By then, it was nearly 9 a.m., and the sun was beating on the hive and warming the inhabitants, stirring them to action.
I began to fear that all I had accomplished by my previous assaults was to provoke the demons. They were flying in and out of the enormous orifice with increasing frequency. I was not comfortable launching another attack under those circumstances. The situation was becoming too hot to handle.
The clock was ticking, and I had work to do before the prospective buyers arrived.
I am not a salesman, but I was sure that getting stung by a swarm of angry wasps would not be the kind of first impression that would lead to content customers or a successful sale.
During my third trip to the store, I met a former mayor who suggested that I simply avoid the front door during the showing. This sounded like excellent advice, but the only way to unlock the back door was to run the gauntlet at the front door and walk through the house.
I adjusted my sunglasses, pulled my hat down low to minimize exposure, and donned my heavy leather motorcycle jacket as body armor.
I took up a can of the chemical in my left hand, placed my finger on the trigger, and held the key in my right hand. Then I crept past the hive as quietly and carefully as I could, unlocked the front door, then dived in and slammed the door behind me.
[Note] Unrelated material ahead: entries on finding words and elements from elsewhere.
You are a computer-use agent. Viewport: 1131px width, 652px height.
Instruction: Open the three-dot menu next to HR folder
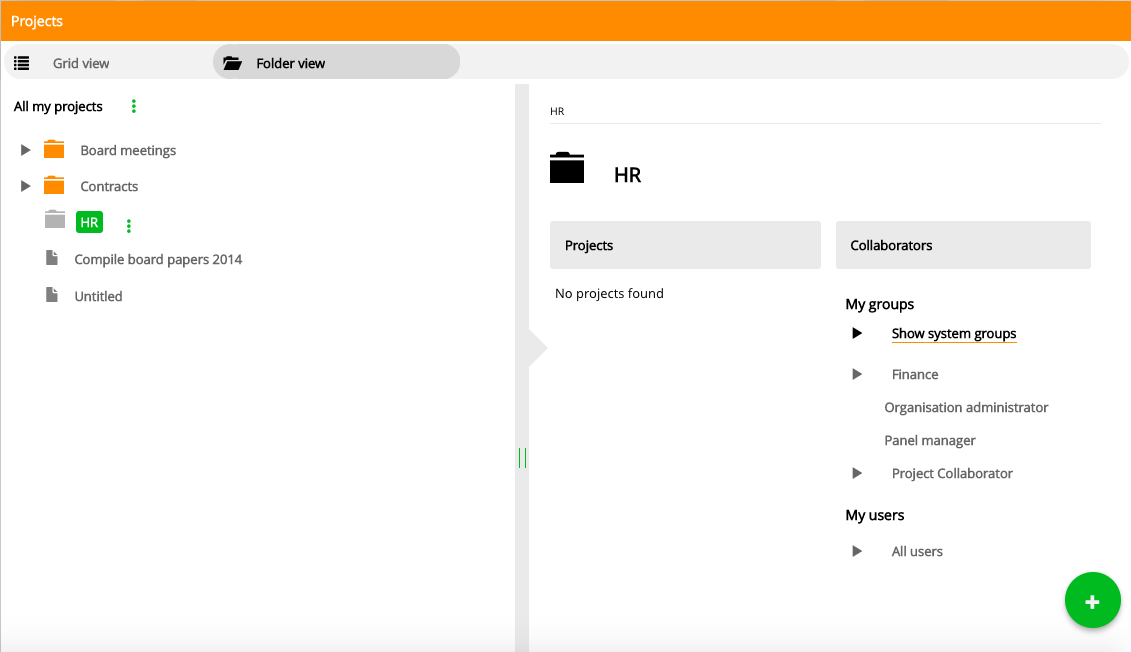(x=129, y=226)
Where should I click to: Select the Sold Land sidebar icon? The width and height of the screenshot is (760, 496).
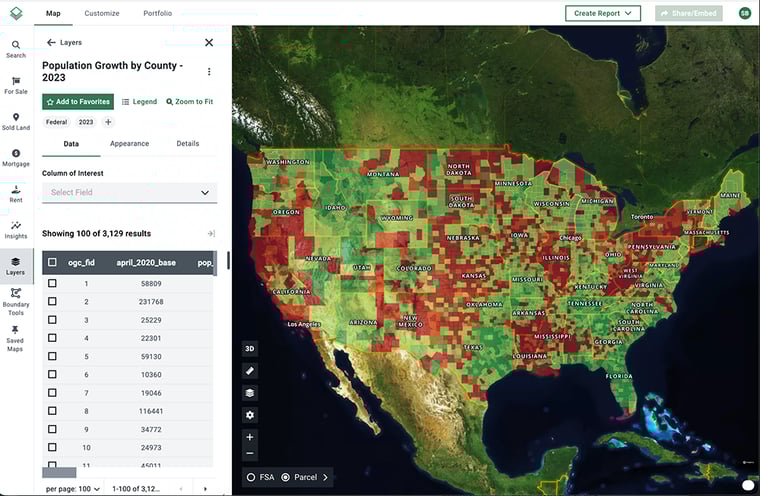point(16,121)
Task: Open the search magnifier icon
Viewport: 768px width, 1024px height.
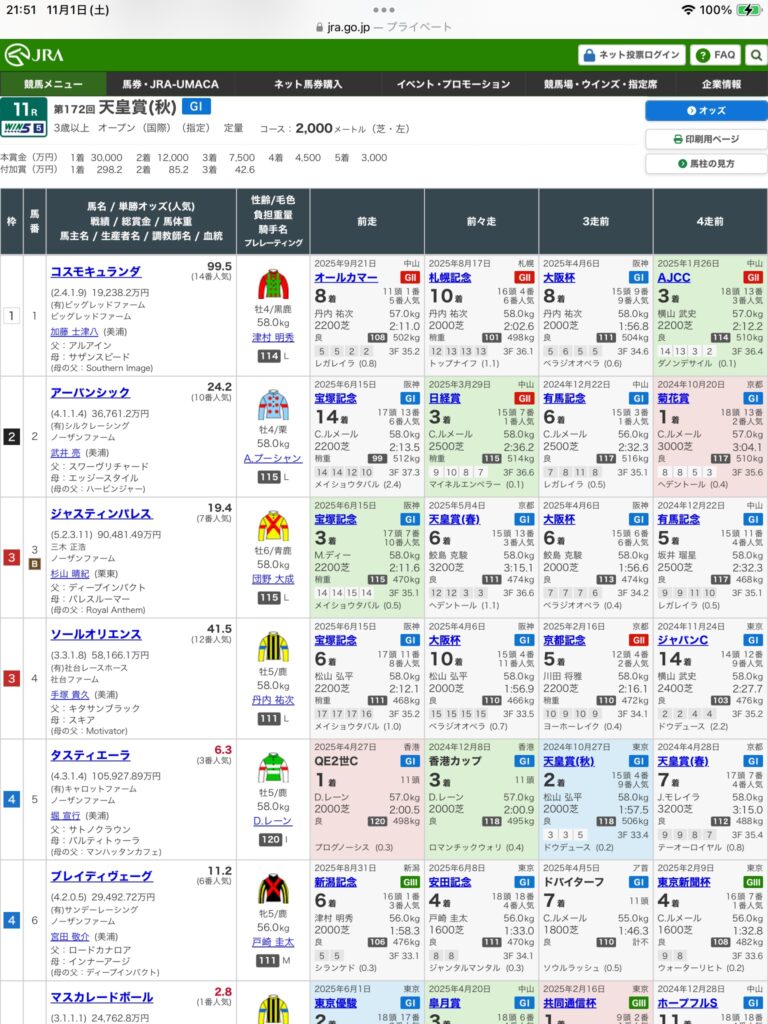Action: click(x=756, y=55)
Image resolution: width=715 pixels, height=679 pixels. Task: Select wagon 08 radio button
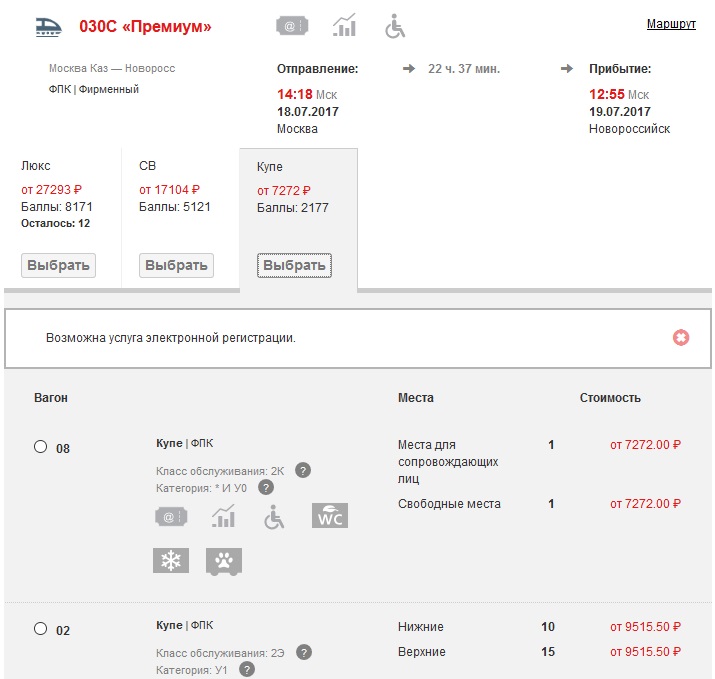point(41,447)
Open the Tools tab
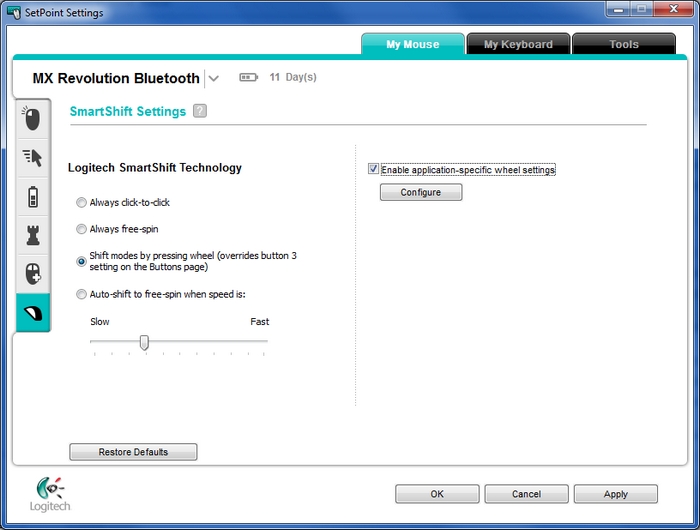The width and height of the screenshot is (700, 530). pyautogui.click(x=623, y=44)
I finished my work, and the prospective buyers came and went without injury.
The Nest of Evil survived the assault, and I still need to eliminate it, but I will wait for a nice crisp Minnesota autumn morning to try again.
I have received plenty of good free advice about how to deal with the situation, mostly involving poking the nest with a stick, but unless I can find a stick that is about a mile long to give me a head start, I am going to pass. I am not as fleet of foot as I was, and I need every advantage I can get.